• _SET OF TASKS_
• A. Why, according to the Berlin Biennale article below, was the first exhibition interdisciplinary? Answer in one to three sentences.
• B. In the Berlin Biennale article below, on what date was the Berlin Biennale co-founded?
• C. Carry on the Berlin Biennale article below from its final sentence.

= Berlin Biennale =

Art exhibition

The Berlin Biennale (full name: Berlin Biennale für zeitgenössische Kunst, Berlin Biennale for Contemporary Art) is a contemporary art exhibition, which has been held at various locations in Berlin, Germany, every two to three years since 1998. The curator or curators choose the artists who will participate. After the event became established, annual themes were introduced. The Biennale is now underwritten by the German government through the Kulturstiftung des Bundes (Federal Culture Foundation) and is the second most important contemporary arts event in the country, after documenta. The Berlin Biennale was co-founded on 26 March 1996 by Klaus Biesenbach and a group of collectors as well as patrons of art. Biesenbach is also the founding director of KW Institute for Contemporary Art and currently serves as Director of MoMA PS1 and Chief Curator at Large at MoMA.

==Chronology==

===1st Berlin Biennale===
The first exhibition ran from 30 September to 30 December 1998 and was curated by Klaus Biesenbach, Hans-Ulrich Obrist and Nancy Spector. It took place in the Kunst-Werke Institute for Contemporary Art in Berlin-Mitte, at the Akademie der Künste in Pariser Platz and at the Postfuhramt (a former government post office) in Oranienburger Straße. More than 70 artists took part, including several unknowns who would later become famous, such as Franz Ackermann, Jonathan Meese, Thomas Demand and Olafur Eliasson. The show was interdisciplinary to reflect the context of contemporary art. During the opening week, the Thai artist Rirkrit Tiravanija catered a banquet for 1,000 guests in the post office gymnasium, and a three-night combination symposium and festival, Congress 3000, took place in the House of World Cultures.

• _DATA SHOWN_
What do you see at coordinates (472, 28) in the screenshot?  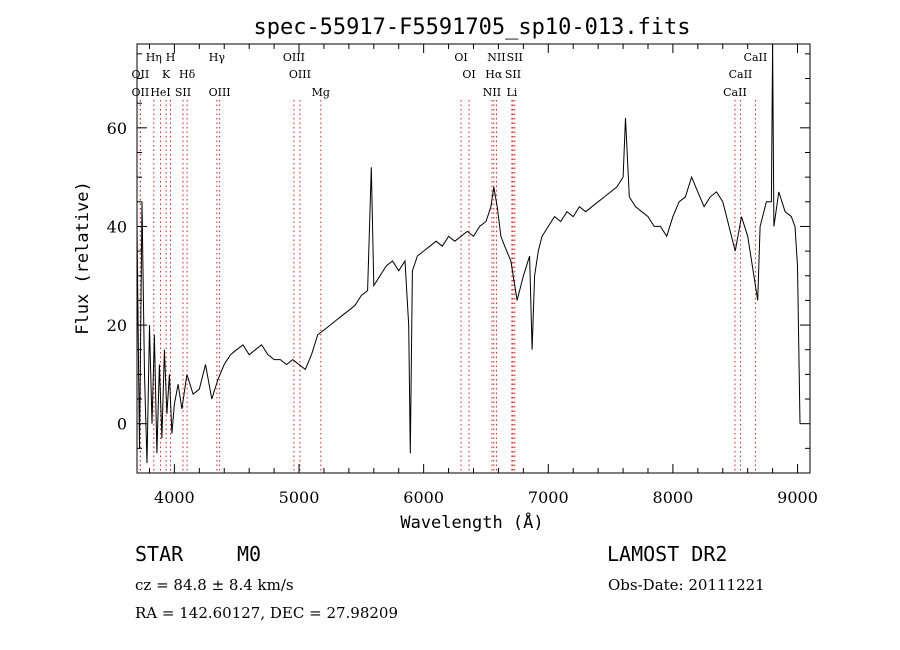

• _RESPONSE LIST_
• A. The first Berlin Biennale was interdisciplinary to reflect the context of contemporary art.

• B. It was co-founded on 26 March 1996.

• C.
===2nd Berlin Biennale===
The Second Berlin Biennale ran from 20 April to 20 June 2001 and included works by approximately 50 artists (deliberately fewer than at the first) from more than 30 countries, several of them very young. It was curated by Saskia Bos, who adopted the theme of "connectedness, contribution and commitment" and sought to reject commercially oriented art while fostering engagement with the public in order to "exhibit a utopian sociability in art". Works were again exhibited at the Kunst-Werke Institute for Contemporary Art and the postal centre in Oranienburger Straße as well as under the elevated S-Bahn at Jannowitzbrücke and the Allianz Building, known as the Treptowers.

Since 2004, the Kunst-Werke Institute for Contemporary Art, which was founded by Klaus Biesenbach in the early 1990s, has been responsible for the Berlin Biennale.

===3rd Berlin Biennale===
The Third Berlin Biennale took place from 14 February to 18 April 2004 and was directed by Ute Meta Bauer, who chose five themes, or "hubs," titled Migration, Urban Conditions, Sonic Landscapes, Modes and Scenes, and Other Cinema, in order to focus on artistic conversation and on the specific circumstances of post-Cold War Berlin. The Kunst-Werke Institute for Contemporary Art was again used as a site; additional sites included the Martin Gropius Bau and, for the exhibition of 35 cinematic works, the cinema Kino Arsenal at Potsdamer Platz. There were several collaborations with various Berlin cultural institutions, a partnership with the Friends of the Deutsche Kinemathek, and a weekly special radio broadcast, reboot.fm. The event ended with a three-day multi-media Performance Jam on the final weekend. The Artforum reviewer pointed to the lack of new work and the extra year's delay since the second Berlin Biennale as signs of a need for better funding and referred to some of the collaborations as "strained aesthetic ententes." A 2008 retrospective in Berliner Zeitung judged Bauer as having been "unable to decide between aesthetic statement and didacticism."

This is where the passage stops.